▶ [Source data]:
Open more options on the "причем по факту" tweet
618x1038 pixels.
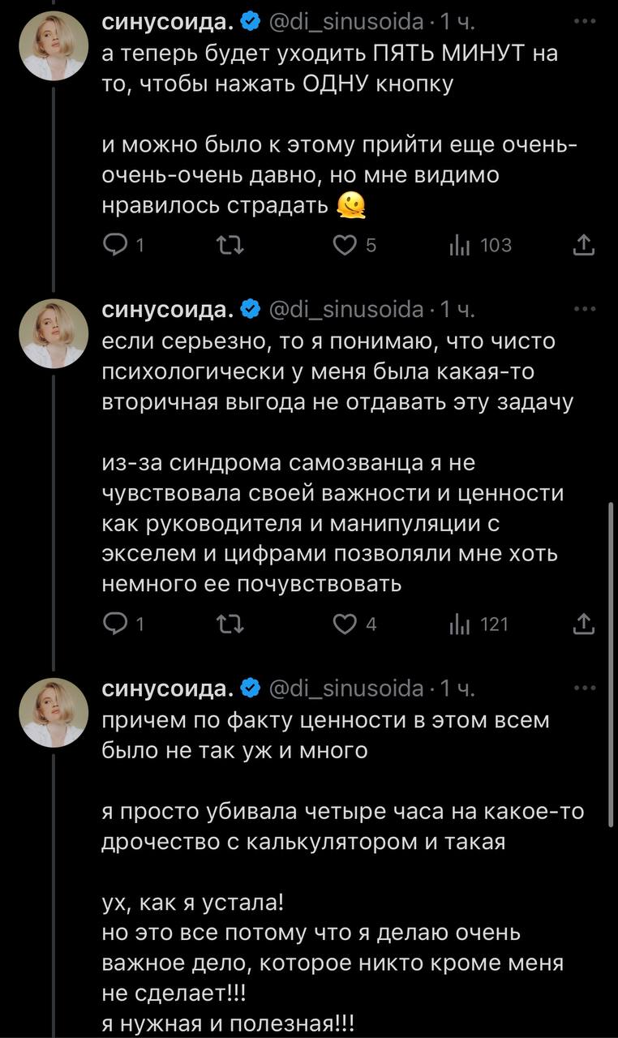click(584, 688)
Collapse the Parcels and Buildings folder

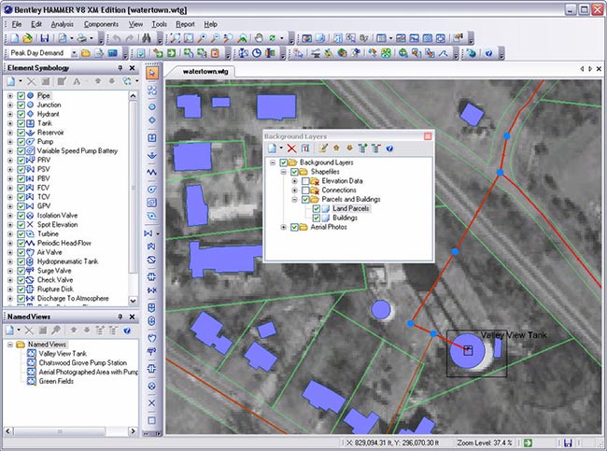coord(293,199)
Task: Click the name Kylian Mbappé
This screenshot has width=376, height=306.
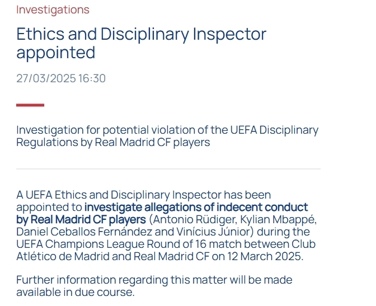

▶ [Your instructions]: Copy out all the data above exactly, minus the images.

▶ [Result]:
Open more options on the "причем по факту" tweet
618x1038 pixels.
click(584, 688)
Collapse the Parcels and Buildings folder

coord(293,199)
Task: Click the name Kylian Mbappé
This screenshot has width=376, height=306.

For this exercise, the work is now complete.